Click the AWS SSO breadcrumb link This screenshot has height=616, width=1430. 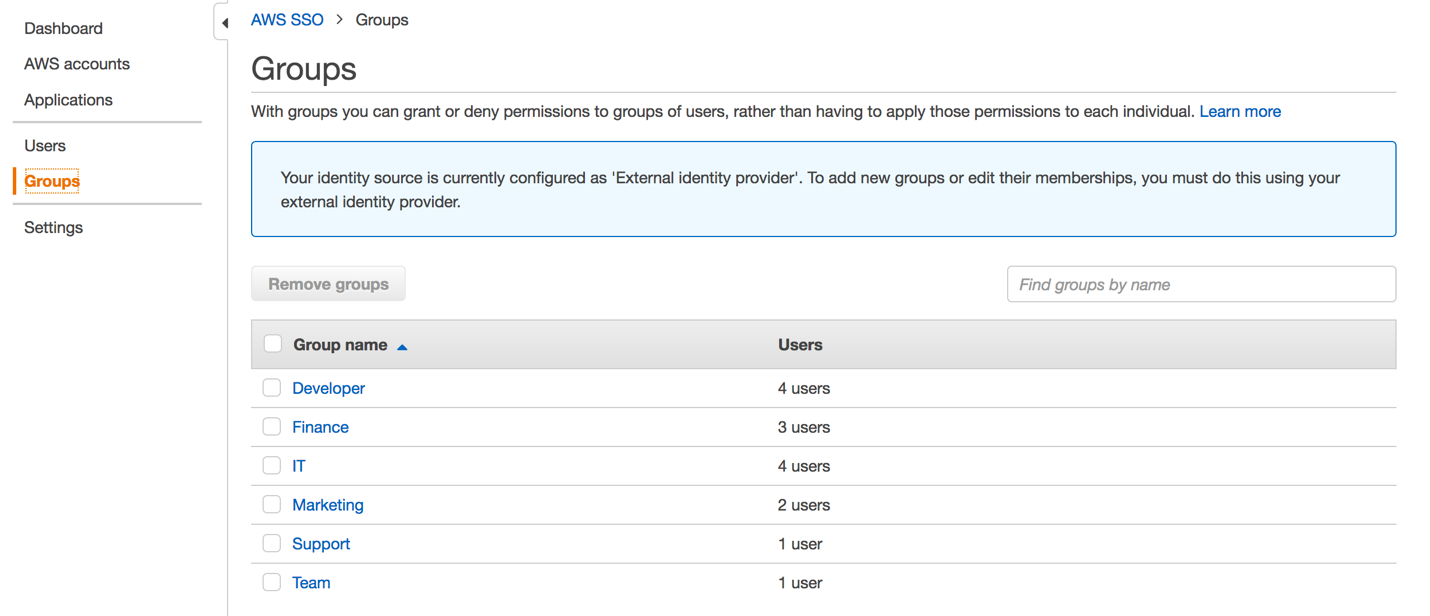(x=287, y=19)
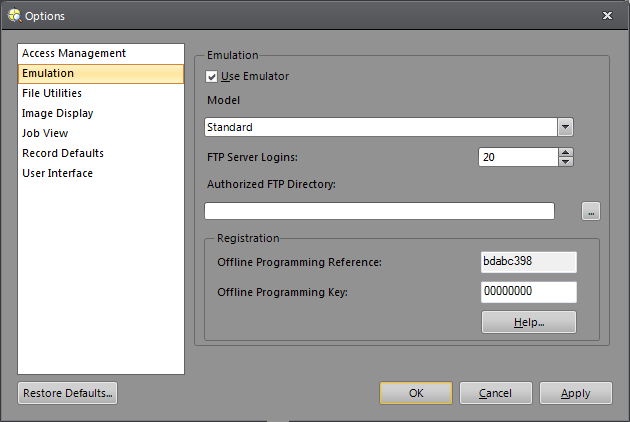
Task: Close the Options dialog
Action: coord(608,15)
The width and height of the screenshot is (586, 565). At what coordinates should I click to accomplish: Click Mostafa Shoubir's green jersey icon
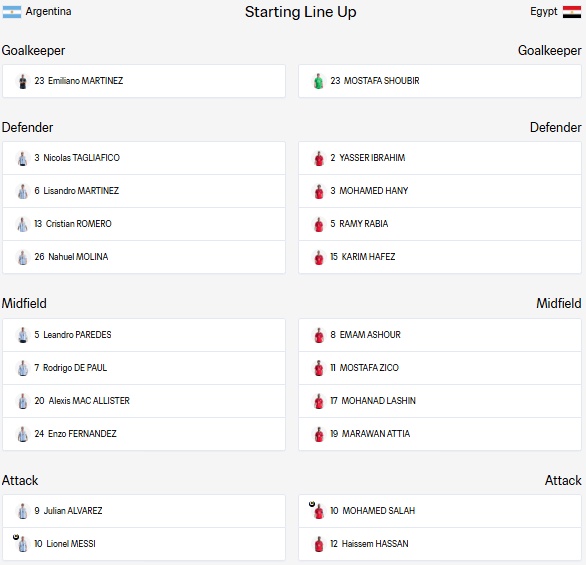click(x=318, y=81)
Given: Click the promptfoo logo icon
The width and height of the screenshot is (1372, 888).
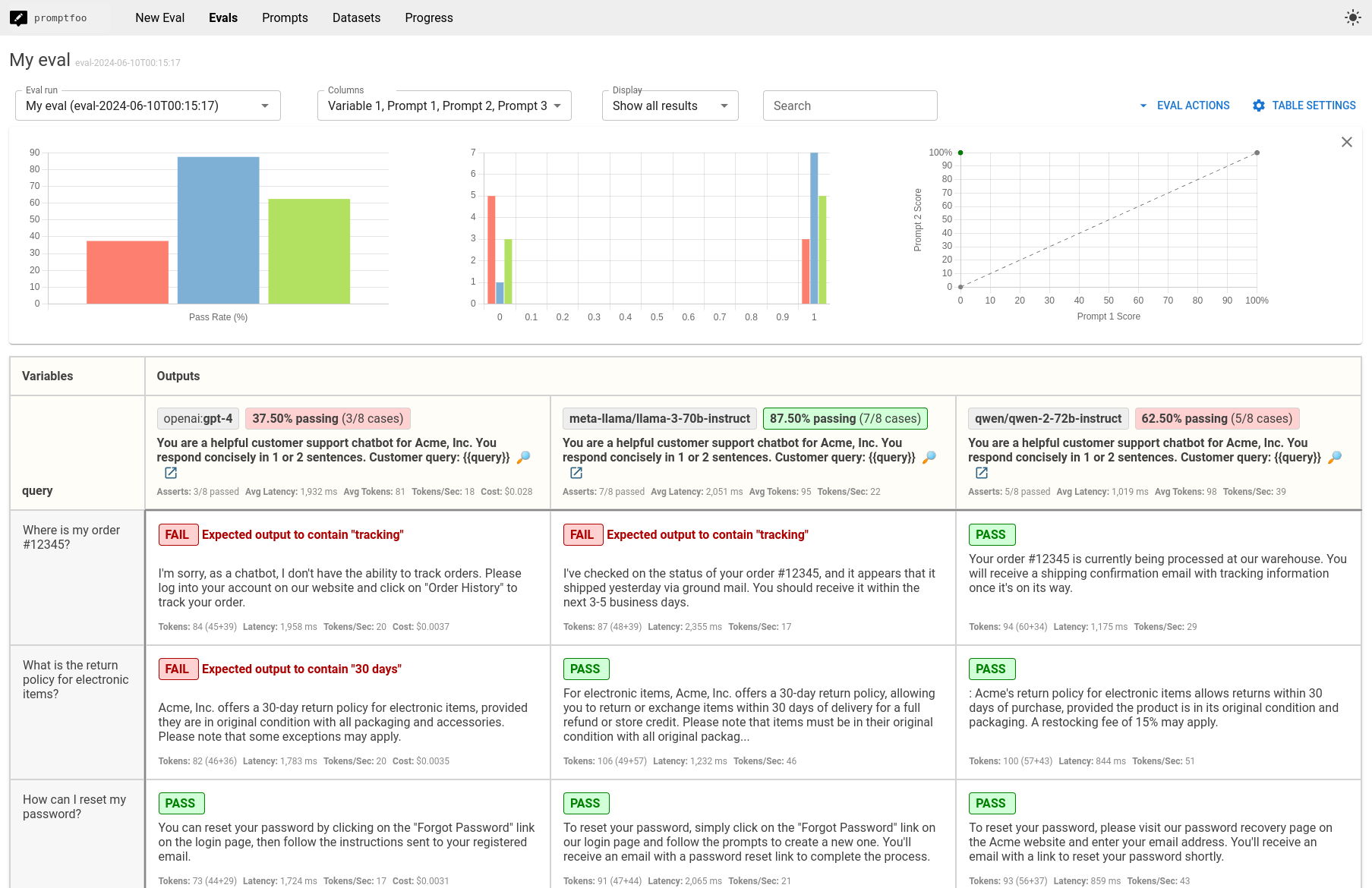Looking at the screenshot, I should 19,18.
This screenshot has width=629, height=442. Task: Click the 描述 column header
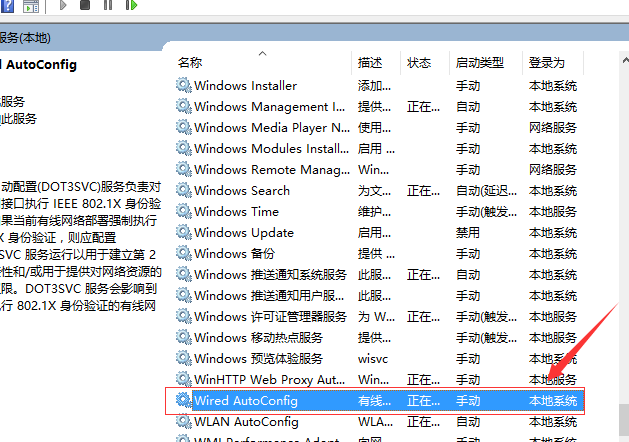(x=370, y=62)
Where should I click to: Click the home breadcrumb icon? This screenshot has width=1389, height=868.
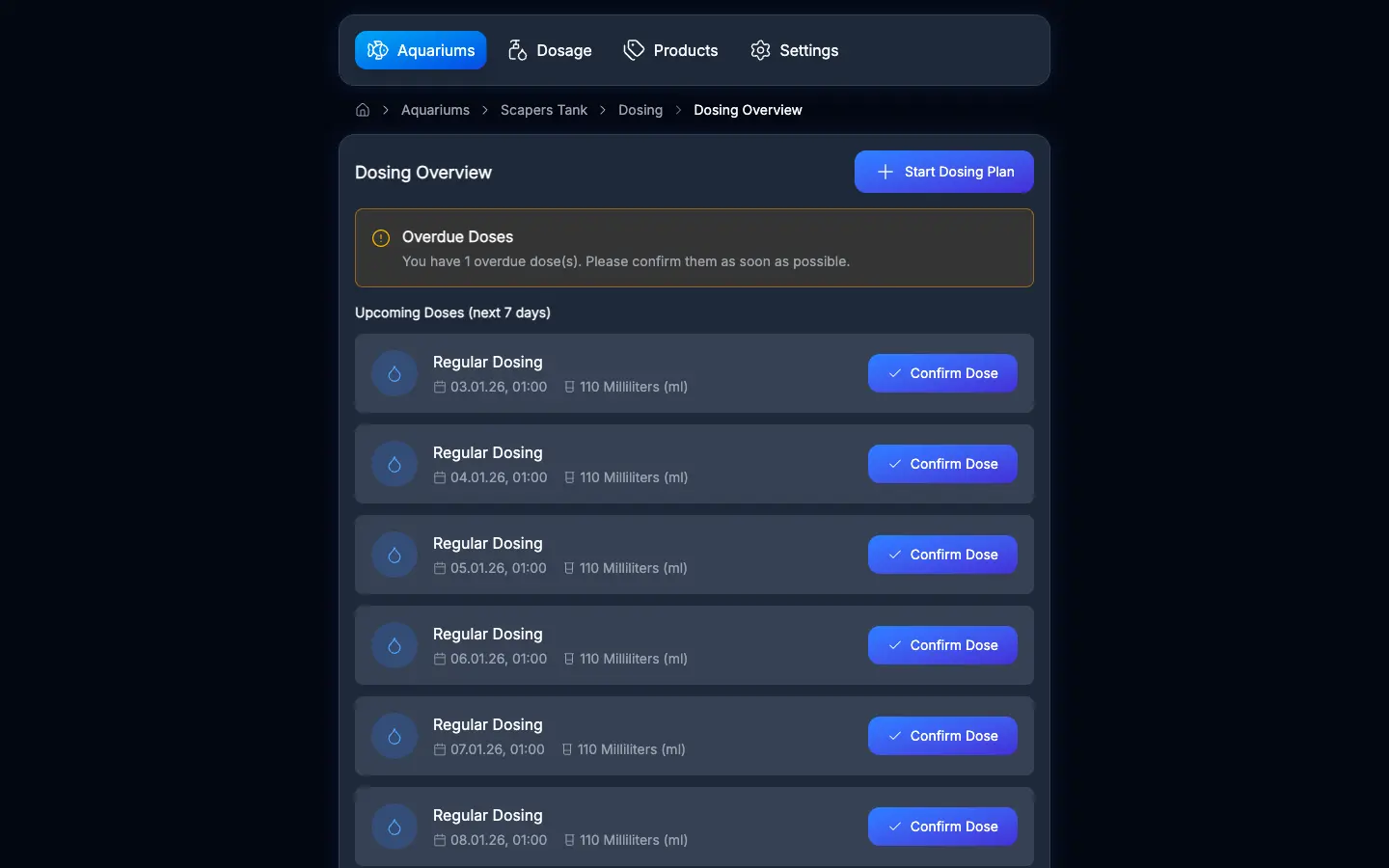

┄┄┄┄┄┄┄┄┄┄┄┄┄┄┄┄┄┄┄┄

• _To be done_: Recast the lines from the one containing "The width and height of the screenshot is (586, 565)." through the end of the material, inclusive, as a JSON list of strings with one string per line and blank lines left out. Leave the pictures out.

• _Exercise result_:
[
  "The width and height of the screenshot is (586, 565). At what coordinates should I click to accomplish: Click Mostafa Shoubir's green jersey icon",
  "click(x=318, y=81)",
  "Given: Click the promptfoo logo icon",
  "The width and height of the screenshot is (1372, 888).",
  "Looking at the screenshot, I should 19,18.",
  "This screenshot has width=629, height=442. Task: Click the 描述 column header",
  "(x=370, y=62)",
  "Where should I click to: Click the home breadcrumb icon? This screenshot has width=1389, height=868."
]